On top of all that I had the baby and we have been on the rollercoaster of newborn parenthood. I kind of thought having the baby will lessen the feeling of the absence of his son, not that our baby could ever replace his son, but at least give his mind something new to idle on. However I overheard him telling his mom how much our baby reminds him of when his son was a baby and makes him miss his son more. Apparently his son was a crier which sucked because he was in college.  

His son has yet to see our baby because we have had zero contact. I just feel so bad for my husband because he is so frustrated and upset with this whole situation. Even though I know he is happy to at least have one of his children around all the time; it is also a difficult because he misses his son so much. He told me he doesn't feel like a father to his son in the way he feels like a father to our baby. To his son he feels more like a fun uncle, who visits and calls sometimes. 

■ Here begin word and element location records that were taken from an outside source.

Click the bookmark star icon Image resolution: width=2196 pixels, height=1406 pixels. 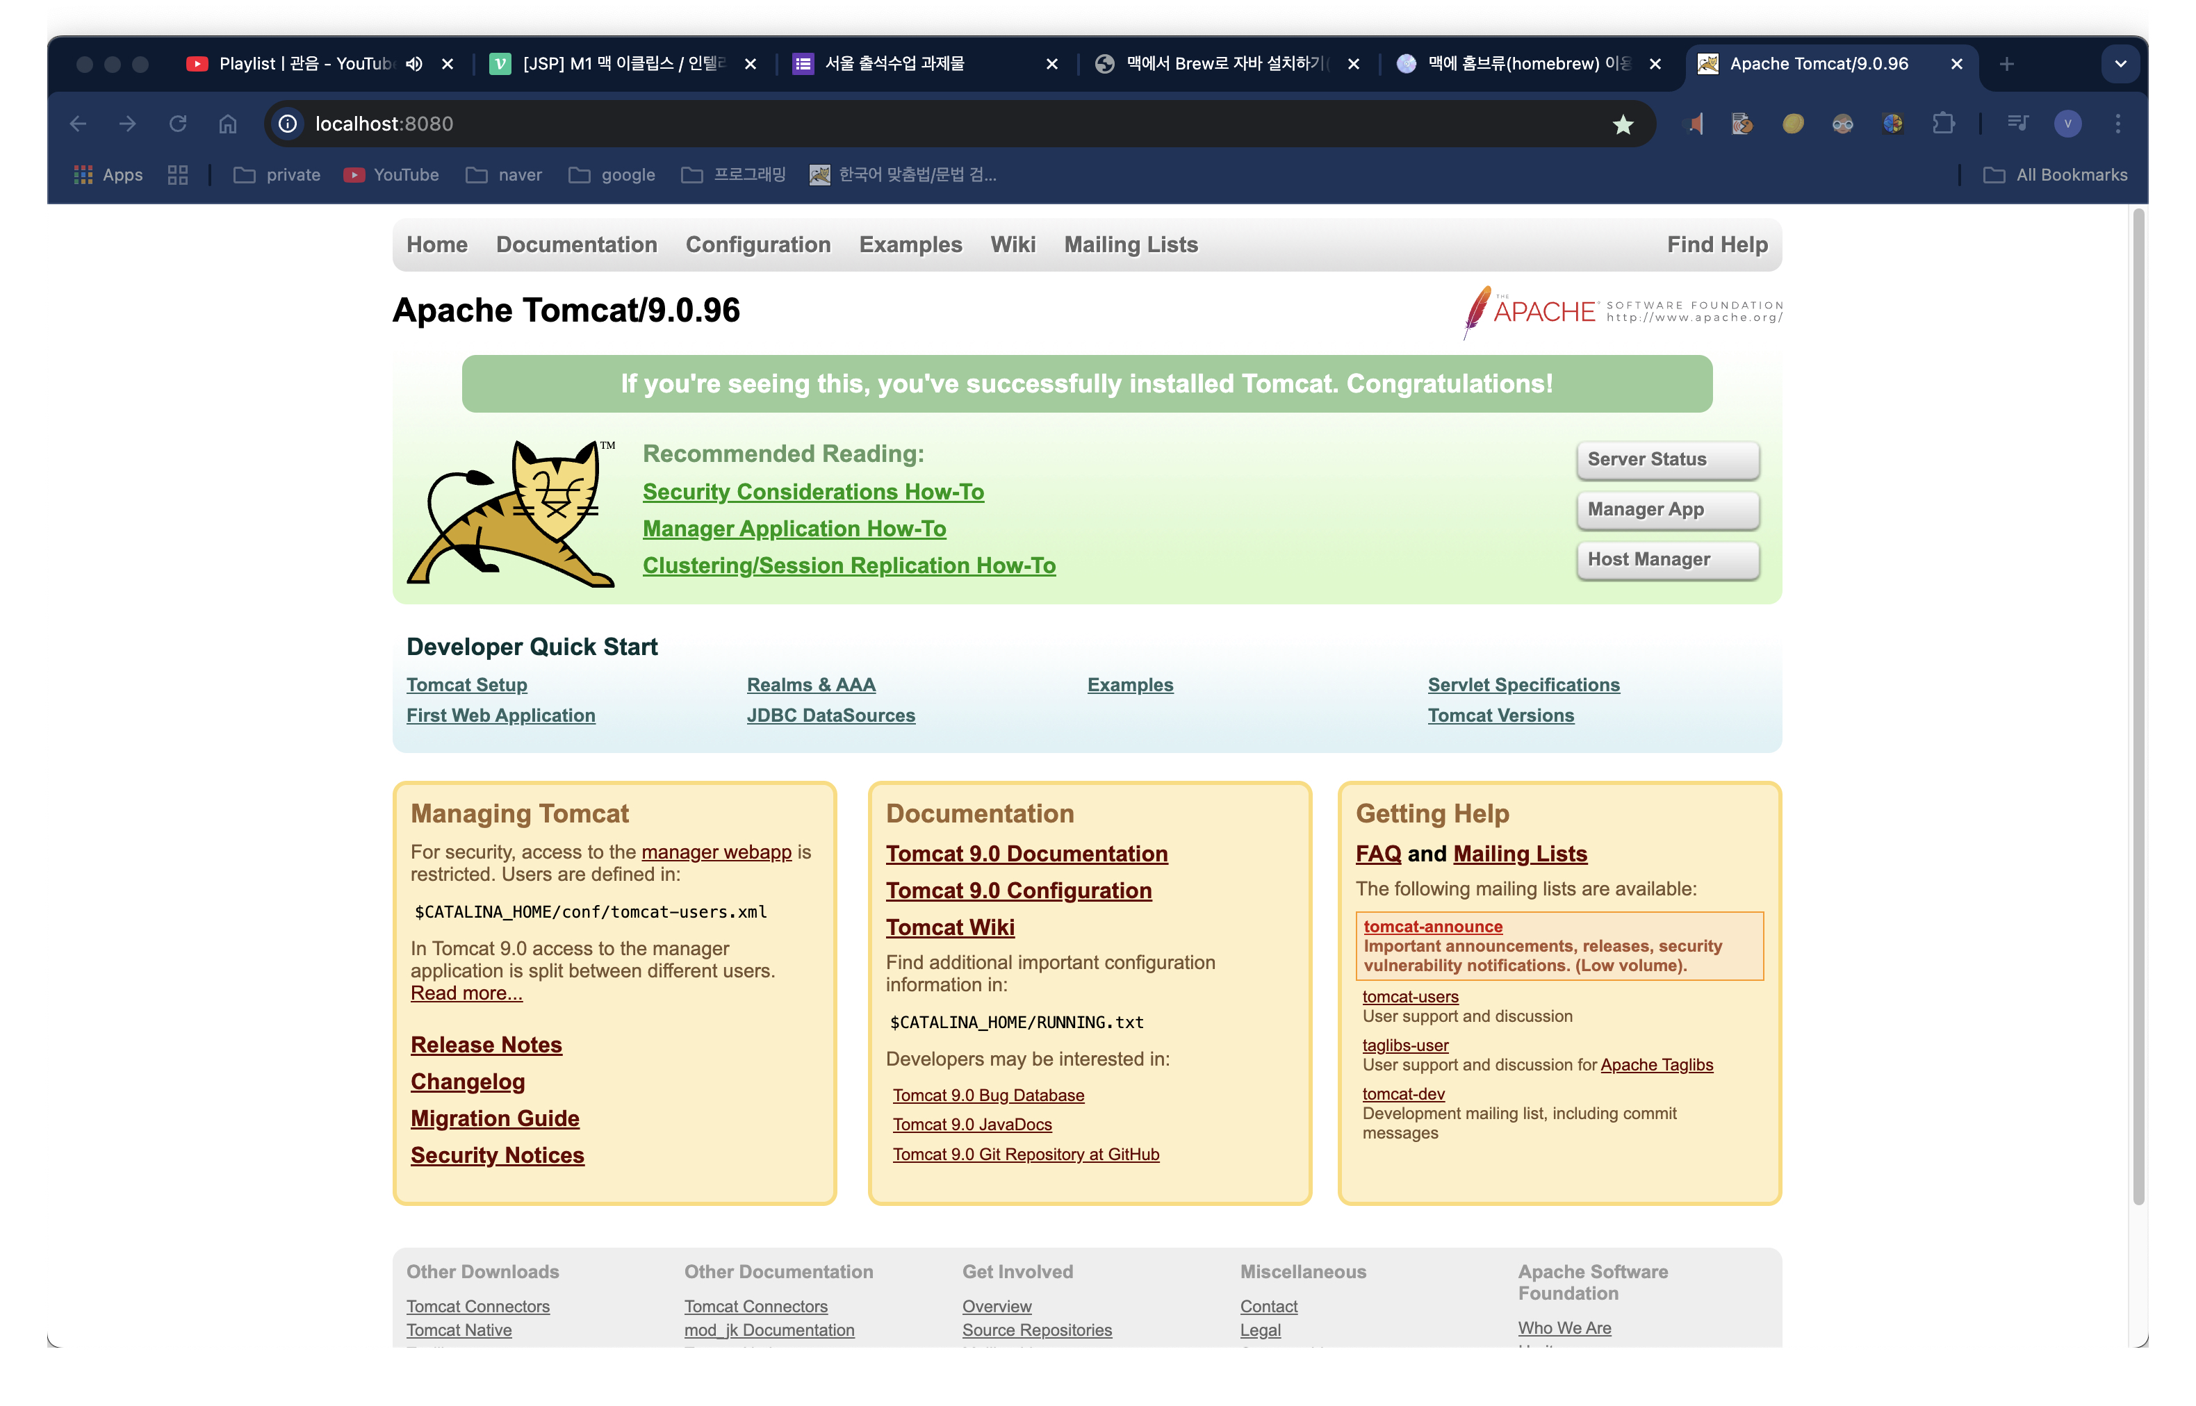pyautogui.click(x=1622, y=124)
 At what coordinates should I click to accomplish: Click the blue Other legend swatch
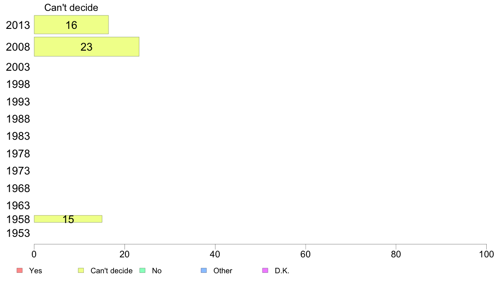tap(204, 271)
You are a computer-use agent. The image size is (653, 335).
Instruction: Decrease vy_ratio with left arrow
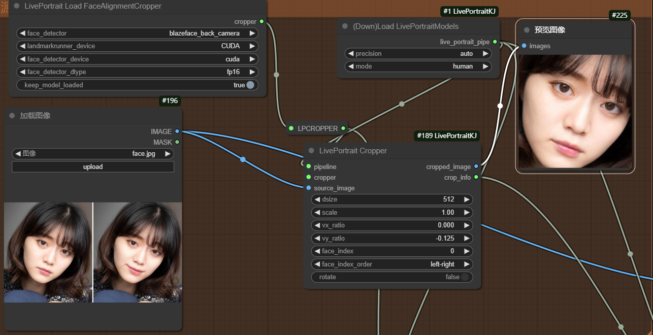(317, 239)
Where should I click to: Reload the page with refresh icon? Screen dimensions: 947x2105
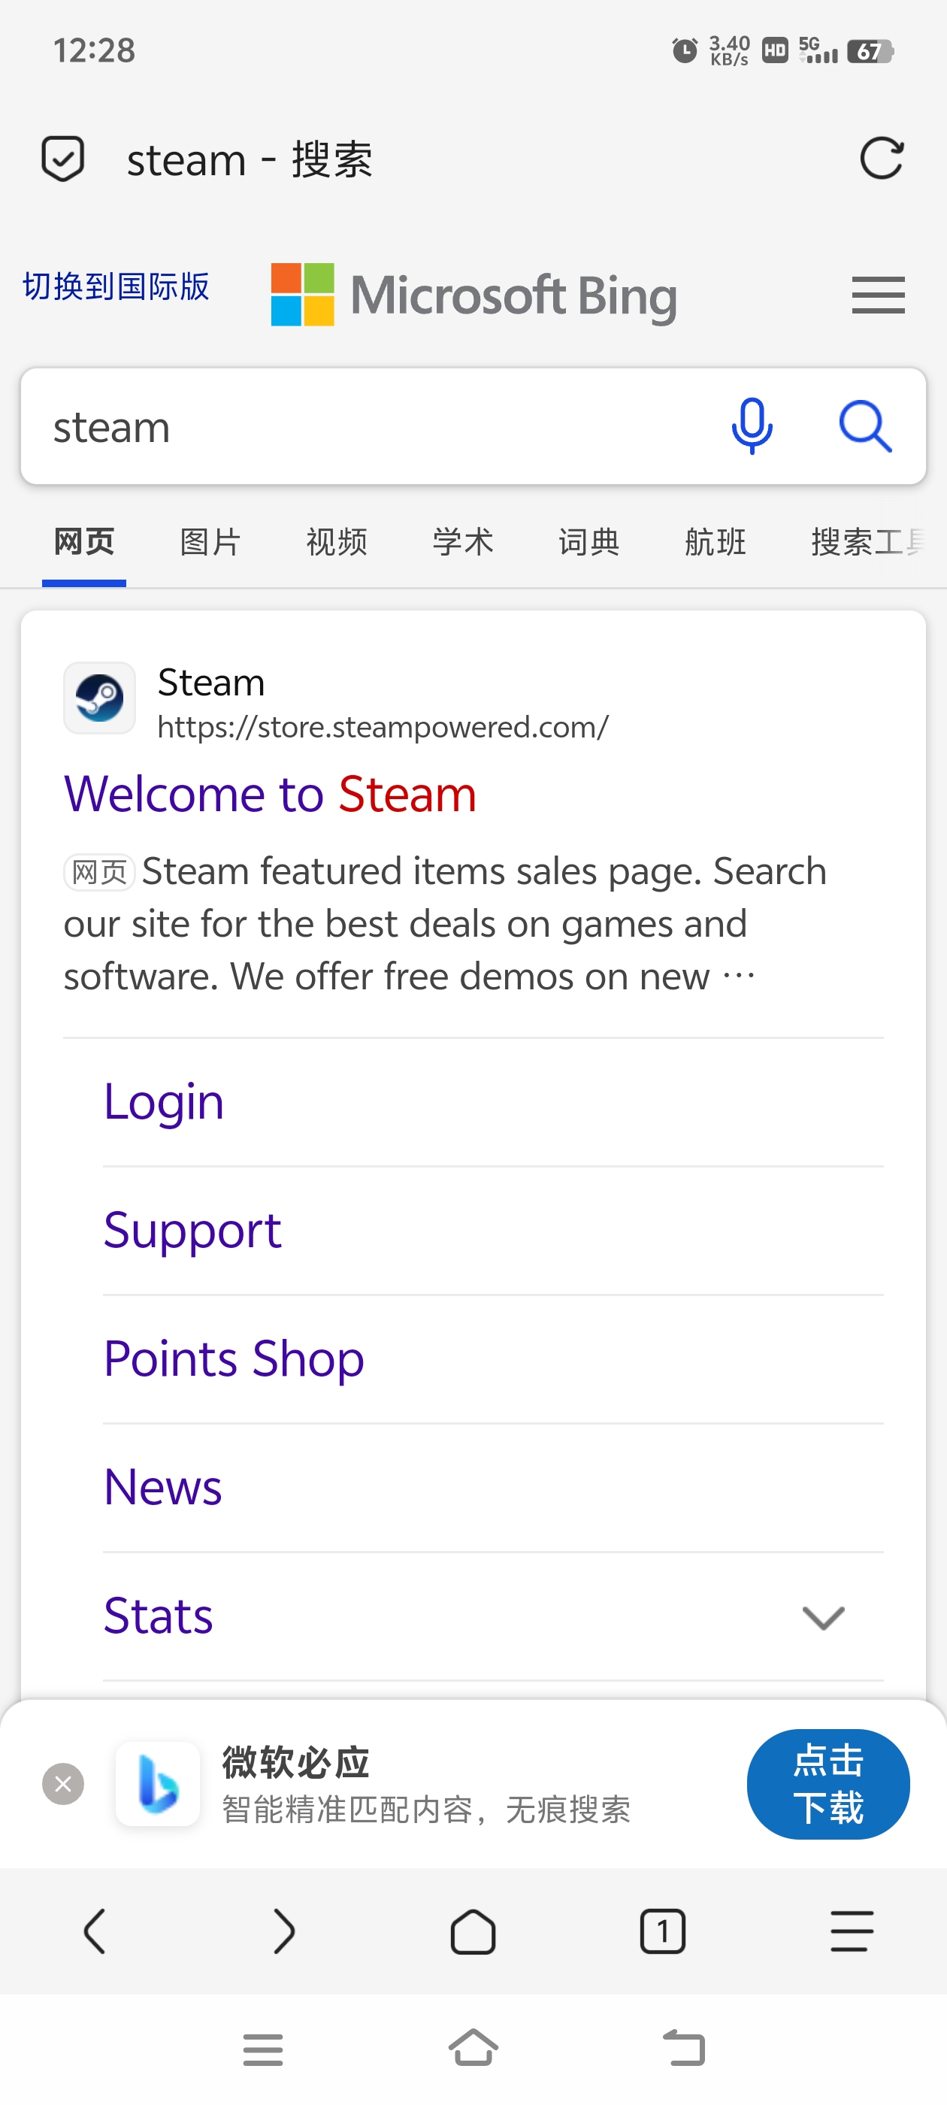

He is just constantly at the mercy of his son's mom and grandmother especially with everything going on we have no idea when he can visit. I am also starting to realize a pattern in that family. His son's mom grew up without her father, the grandmother has custody of her brother's kids and he isn't in the picture as well. The grandmother was also the one who was always threatening my husband with immigration. It is a family of single motherhood. I don't know how it came to be in actuality so I may be an assumption that they just prefer to have situations where the father is uninvolved.

Comments

JRI's picture

I couldnt tell from your prior blogs, how old is SS?  This sounds like old school but if you guys cant make phone contact, if you know Grandma's address, you could send a card every couple weeks, like "Thinking of you" with a personal note.  But its definitely ridiculous how they are keeping him from contact.  Im sad for the boy.

mrs_belle's picture

We would do that except there is no way for us to know if it was received or anything.

At the end of the day the person it hurts most is his son. They give no value to the father-son relationship at all. We are still awaiting his son's mom reply.